==== Supplied data

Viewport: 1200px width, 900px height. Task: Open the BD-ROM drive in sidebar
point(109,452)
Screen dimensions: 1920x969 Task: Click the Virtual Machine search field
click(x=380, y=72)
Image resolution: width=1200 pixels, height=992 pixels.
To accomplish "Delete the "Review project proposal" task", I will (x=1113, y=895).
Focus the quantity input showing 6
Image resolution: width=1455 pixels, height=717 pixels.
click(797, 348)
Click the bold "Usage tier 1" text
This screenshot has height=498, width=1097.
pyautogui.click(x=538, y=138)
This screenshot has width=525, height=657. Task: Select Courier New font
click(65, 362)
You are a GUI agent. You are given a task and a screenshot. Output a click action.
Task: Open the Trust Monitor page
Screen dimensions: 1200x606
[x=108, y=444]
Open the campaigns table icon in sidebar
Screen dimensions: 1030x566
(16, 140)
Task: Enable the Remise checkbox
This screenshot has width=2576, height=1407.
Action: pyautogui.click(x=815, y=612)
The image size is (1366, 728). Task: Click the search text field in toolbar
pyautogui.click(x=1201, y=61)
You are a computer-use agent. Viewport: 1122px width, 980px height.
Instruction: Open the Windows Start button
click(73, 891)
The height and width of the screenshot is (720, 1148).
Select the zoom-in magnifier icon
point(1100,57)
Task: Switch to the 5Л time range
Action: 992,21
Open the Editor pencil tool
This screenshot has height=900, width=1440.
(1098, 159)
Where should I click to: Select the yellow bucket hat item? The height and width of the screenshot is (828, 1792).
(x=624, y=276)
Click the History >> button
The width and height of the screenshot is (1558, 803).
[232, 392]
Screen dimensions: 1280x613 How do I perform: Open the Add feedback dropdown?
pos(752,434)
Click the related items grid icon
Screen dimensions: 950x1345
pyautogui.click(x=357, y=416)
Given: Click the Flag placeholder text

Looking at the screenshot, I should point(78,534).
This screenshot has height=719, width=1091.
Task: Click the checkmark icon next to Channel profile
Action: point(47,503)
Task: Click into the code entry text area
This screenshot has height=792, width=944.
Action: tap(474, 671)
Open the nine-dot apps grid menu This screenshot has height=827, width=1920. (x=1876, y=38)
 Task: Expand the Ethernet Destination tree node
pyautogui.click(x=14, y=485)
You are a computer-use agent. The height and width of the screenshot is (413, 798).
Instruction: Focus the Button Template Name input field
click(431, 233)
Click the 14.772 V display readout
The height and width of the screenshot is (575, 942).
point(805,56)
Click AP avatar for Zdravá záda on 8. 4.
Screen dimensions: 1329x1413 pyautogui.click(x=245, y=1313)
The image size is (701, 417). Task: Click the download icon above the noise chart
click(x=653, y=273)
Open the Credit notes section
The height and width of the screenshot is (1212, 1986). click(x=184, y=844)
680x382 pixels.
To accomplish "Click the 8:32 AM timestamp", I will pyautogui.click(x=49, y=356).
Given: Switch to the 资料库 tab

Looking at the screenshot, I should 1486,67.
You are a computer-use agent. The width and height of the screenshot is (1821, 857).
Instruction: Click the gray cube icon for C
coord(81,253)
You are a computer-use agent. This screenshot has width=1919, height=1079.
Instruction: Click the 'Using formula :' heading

========

**Aim of the task:**
All of the data needs to be reproduced exactly, with no line missing.

**Answer box:**
Viewport: 1200px width, 900px height. Task: Open the BD-ROM drive in sidebar
point(109,452)
Screen dimensions: 1920x969 Task: Click the Virtual Machine search field
click(x=380, y=72)
Image resolution: width=1200 pixels, height=992 pixels.
To accomplish "Delete the "Review project proposal" task", I will (x=1113, y=895).
Focus the quantity input showing 6
Image resolution: width=1455 pixels, height=717 pixels.
click(797, 348)
Click the bold "Usage tier 1" text
This screenshot has height=498, width=1097.
pyautogui.click(x=538, y=138)
This screenshot has width=525, height=657. Task: Select Courier New font
click(65, 362)
You are a GUI agent. You are given a task and a screenshot. Output a click action.
Task: Open the Trust Monitor page
Screen dimensions: 1200x606
[x=108, y=444]
Open the campaigns table icon in sidebar
Screen dimensions: 1030x566
(16, 140)
Task: Enable the Remise checkbox
This screenshot has width=2576, height=1407.
Action: pyautogui.click(x=815, y=612)
The image size is (1366, 728). Task: Click the search text field in toolbar
pyautogui.click(x=1201, y=61)
You are a computer-use agent. Viewport: 1122px width, 980px height.
Instruction: Open the Windows Start button
click(73, 891)
The height and width of the screenshot is (720, 1148).
Select the zoom-in magnifier icon
point(1100,57)
Task: Switch to the 5Л time range
Action: 992,21
Open the Editor pencil tool
This screenshot has height=900, width=1440.
(1098, 159)
Where should I click to: Select the yellow bucket hat item? The height and width of the screenshot is (828, 1792).
(x=624, y=276)
Click the History >> button
The width and height of the screenshot is (1558, 803).
[232, 392]
Screen dimensions: 1280x613 How do I perform: Open the Add feedback dropdown?
pos(752,434)
Click the related items grid icon
Screen dimensions: 950x1345
pyautogui.click(x=357, y=416)
Given: Click the Flag placeholder text

Looking at the screenshot, I should point(78,534).
This screenshot has height=719, width=1091.
Task: Click the checkmark icon next to Channel profile
Action: point(47,503)
Task: Click into the code entry text area
This screenshot has height=792, width=944.
Action: tap(474, 671)
Open the nine-dot apps grid menu This screenshot has height=827, width=1920. (x=1876, y=38)
 Task: Expand the Ethernet Destination tree node
pyautogui.click(x=14, y=485)
You are a computer-use agent. The height and width of the screenshot is (413, 798).
Instruction: Focus the Button Template Name input field
click(431, 233)
Click the 14.772 V display readout
The height and width of the screenshot is (575, 942).
point(805,56)
Click AP avatar for Zdravá záda on 8. 4.
Screen dimensions: 1329x1413 pyautogui.click(x=245, y=1313)
The image size is (701, 417). Task: Click the download icon above the noise chart
click(x=653, y=273)
Open the Credit notes section
The height and width of the screenshot is (1212, 1986). click(x=184, y=844)
680x382 pixels.
To accomplish "Click the 8:32 AM timestamp", I will pyautogui.click(x=49, y=356).
Given: Switch to the 资料库 tab

Looking at the screenshot, I should 1486,67.
You are a computer-use agent. The width and height of the screenshot is (1821, 857).
Instruction: Click the gray cube icon for C
coord(81,253)
You are a computer-use agent. This screenshot has width=1919, height=1079.
Instruction: Click the 'Using formula :' heading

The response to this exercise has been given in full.